“Don’t let it get around, Colonel, but your hypothetical situation actually happened several times to Colonel Mattingly.”
“Really?”
“He was driving me from Kloster Grünau to Rhine-Main to catch the plane to Buenos Aires. In his magnificent German automobile, his Horch. Have you ever seen his Horch? That’s a really magnificent car.”
“I don’t think I’d recognize a Horch if one ran over me.”
“Between the monastery and Rhine-Main, the MPs pulled him over three times for speeding. The last citation was for going three times the speed limit.”
“You’re pulling my leg.”
“No, I am not. Three times the speed limit is a hundred and seventy KPH, or a little over a hundred miles an hour—”
“Cronley,” Major Ashley interrupted him, “why don’t you let the colonel continue with his hypothetical?”
“Sorry,” Cronley said. “Go ahead, Colonel.”
“So there you are, by the side of the road, and the MP says, ‘Sir, let me see your identification, please.’ What are you going to do?”
“Follow the example shown me by Colonel Mattingly,” Cronley replied. “Dazzle him with my CIC special agent credentials. Telling him I am rushing somewhere in the line of duty.”

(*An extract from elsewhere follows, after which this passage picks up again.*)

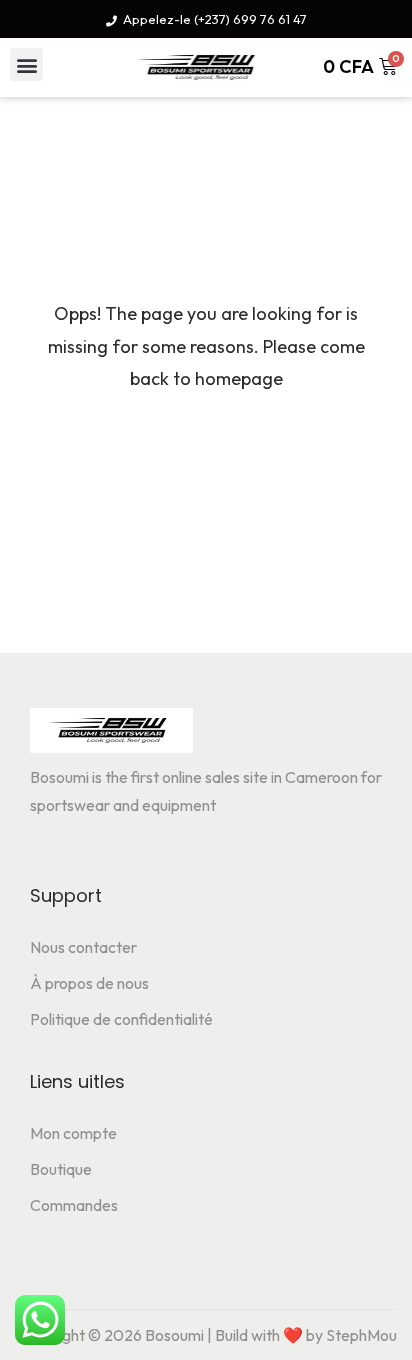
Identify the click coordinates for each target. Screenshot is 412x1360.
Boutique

“But you won’t have CIC credentials after One January,” Ashley said.
“Oh, but I will.”
“No, you won’t,” Ashley snapped. “You’ll then be in the Directorate of Central Intelligence, not the CIC.”
“I’m sure Colonel Parsons has his reasons for not telling you about that,” Cronley said.
“Not telling him what about that?” Parsons asked.
“Now I’m in a spot,” Cronley said. “Maybe this hypothetical wasn’t such a good idea after all.”
“What are you talking about, Cronley?” Parsons asked.
Not only am I no longer “Mister Cronley,” but he’s using the tone of voice lieutenant colonels use when dealing with junior captains who have done something to annoy them.
“Colonel, I’m just surprised that General Greene—and especially Colonel Mattingly, after all, he did tell you Hessinger is a sergeant—didn’t tell you about this. But they obviously had their reasons. But what the hell, they didn’t ask me not to tell you, so I will.”
Colonel Parsons gave Major Ashley another don’t-say-anything shake of the head, but it was too late.
“Ask you not to tell us what?” Ashley snapped sarcastically.
Three waiters marched up to the table carrying their dinner.
Serving it was an elaborate ceremony, but finally everything was served and the waiters left.
I am now going to pretend I think the hypothetical is closed.
“Do you know the officers’ clubs import this beef from Denmark?” Cronley asked. “It seems they’re leaning over backwards to avoid any suggestion that the clubs are taking the best beef from the Quartermaster—”
“You were saying something, Mr. Cronley,” Colonel Parsons interrupted him, “about General Greene not telling me something?”
“Right,” Cronley said.
He paused before going on: “Oh, what the hell. I don’t want to be stuffy about this—God knows there’s a hell of a lot classified Secret and Top Secret that shouldn’t be classified at all—but this is justifiably classified . . .”
“Meaning you’re not going to tell us?” Ashley asked, rather nastily.